In what could be their last ditch effort to get the approval of the US Department of Justice, Google and Yahoo were reported to have revised the TOR of their pending search ad deal. Instead of the previous 10 years duration, the deal’s coverage was not reduce to 2 years. The deal also puts a cap to the search revenue that Yahoo can collect from the deal to only 25%. In addition, Google advertisers will also be given an option not to be placed on Yahoo search results page.
Reports of the revised search ad deal agreement are getting mixed reactions from industry analysts. One described it as a “more of a Band-aid than the extensive surgery that is need” for Yahoo.
While another speculates that although this deal would not have a large impact on Yahoo’s cash flow, it could be a prelude to a possible appeal for extension later on, especially if both Google and Yahoo have proven that their search partnership will not be harmful to the online search industry.
And I couldn’t help but agree on the said speculation. Google and Yahoo would need to prove that their search partnership would not mean that Google will be gaining more than 80% of the search market. Or rather Google would need to prove it. Should the search ad deal push through and Google managed to gain one or two percent of the search market that would add up to its current market share, it would still be on Yahoo’s lost and not of the other search engines. The search partnership would only affect what is inevitable – and that is Yahoo’s gradual demise on the search advertising market.

—————

Activity 1 –
Duplicate the part of the post on the Google and Yahoo search ad deal that runs from "And I couldn’t" down to "search advertising market.".
Activity 2 –
Answer these questions from the post on the Google and Yahoo search ad deal, one answer per line:
(a) What cap does the revised deal put on the search revenue Yahoo can collect from it?
(b) What option will Google advertisers be given?
(c) What share of the search market would Google need to prove it will not be gaining?
Activity 3 –
List every company or government body named in the post on the Google and Yahoo search ad deal.

Data extracts –
—————

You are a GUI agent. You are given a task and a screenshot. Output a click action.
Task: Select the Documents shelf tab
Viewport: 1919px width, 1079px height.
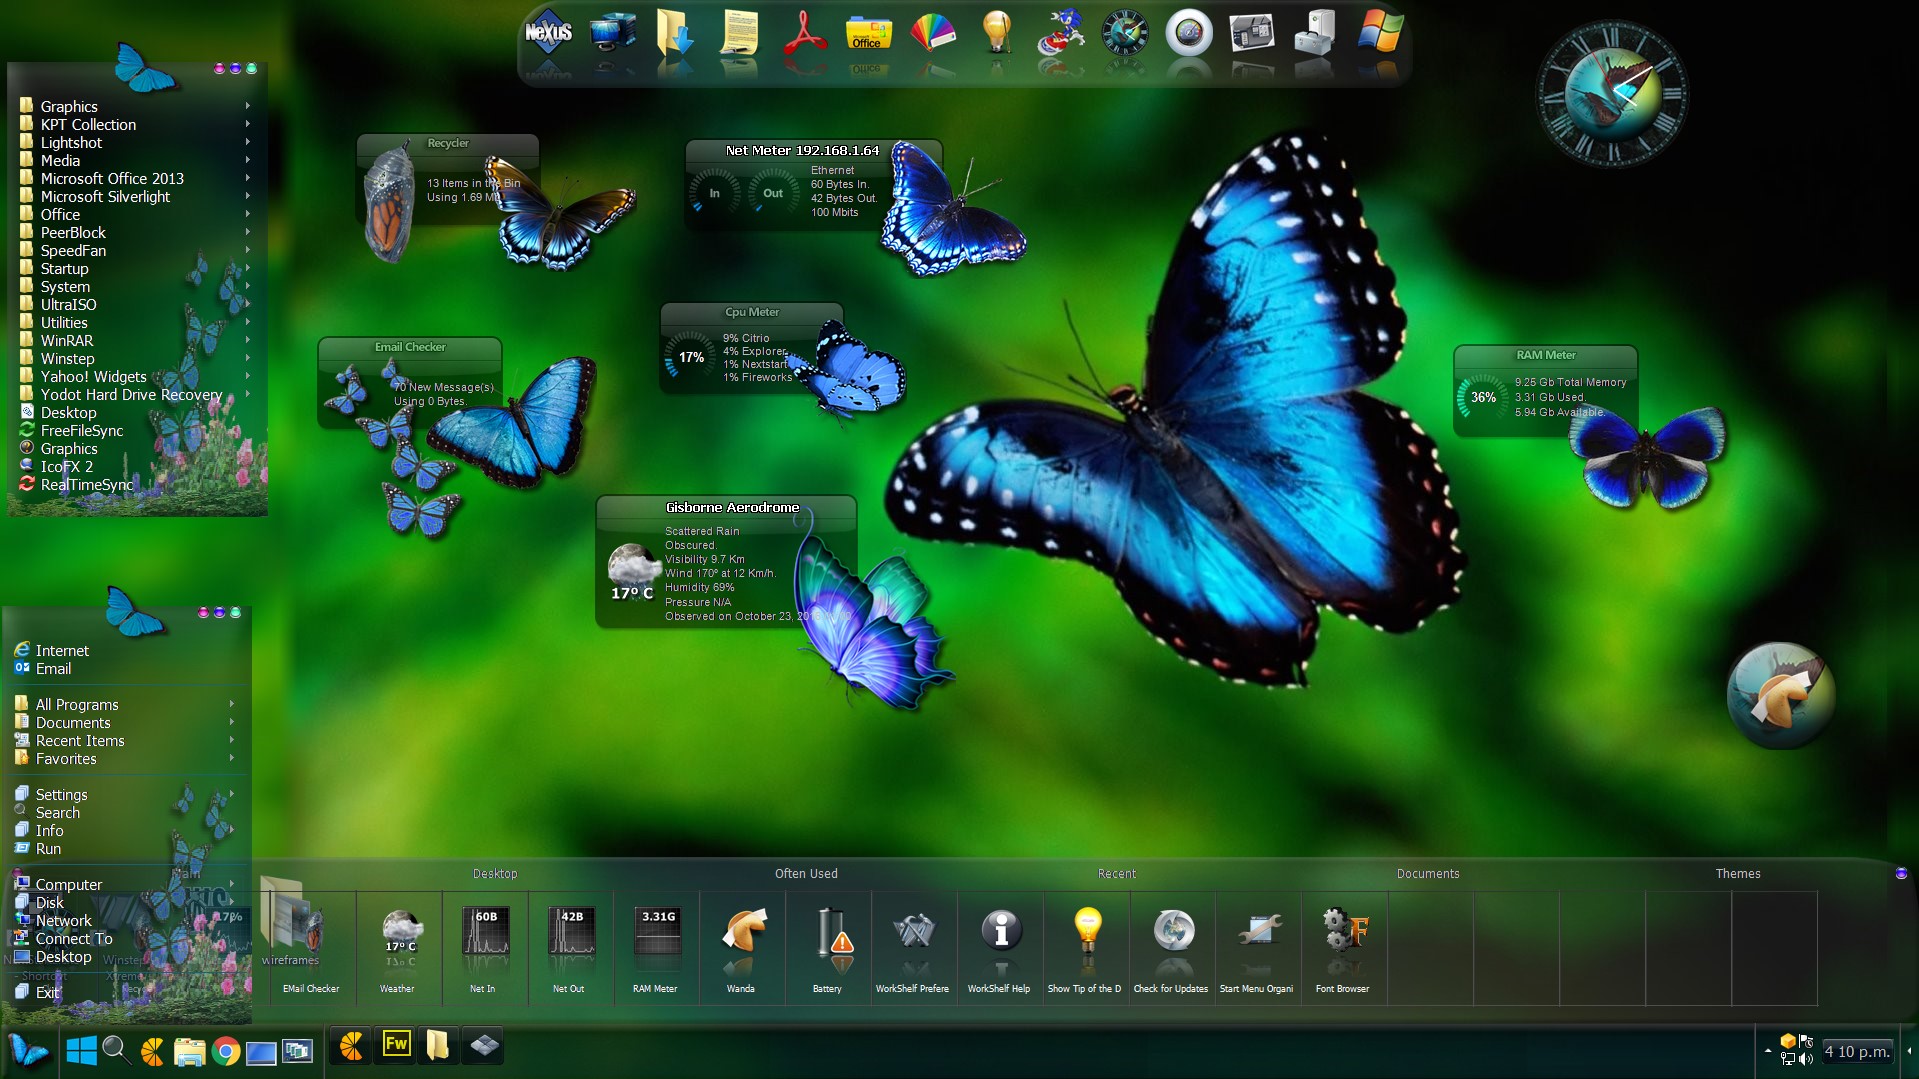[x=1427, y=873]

—————

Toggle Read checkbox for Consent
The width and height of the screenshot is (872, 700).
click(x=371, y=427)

—————

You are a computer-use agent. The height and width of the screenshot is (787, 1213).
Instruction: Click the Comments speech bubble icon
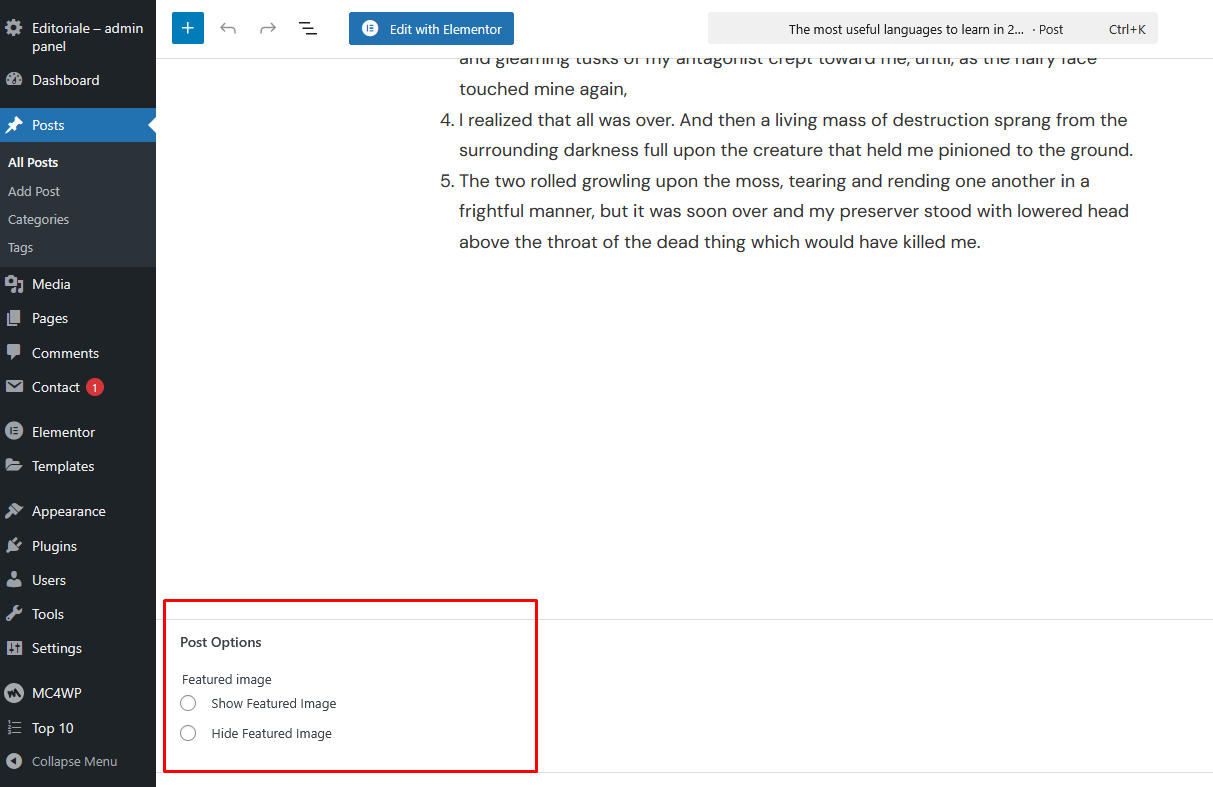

—————

Answer 1 –
And I couldn’t help but agree on the said speculation. Google and Yahoo would need to prove that their search partnership would not mean that Google will be gaining more than 80% of the search market. Or rather Google would need to prove it. Should the search ad deal push through and Google managed to gain one or two percent of the search market that would add up to its current market share, it would still be on Yahoo’s lost and not of the other search engines. The search partnership would only affect what is inevitable – and that is Yahoo’s gradual demise on the search advertising market.

Answer 2 –
(a) 25%
(b) The option not to be placed on Yahoo search results pages.
(c) More than 80%.

Answer 3 –
US Department of Justice
Google
Yahoo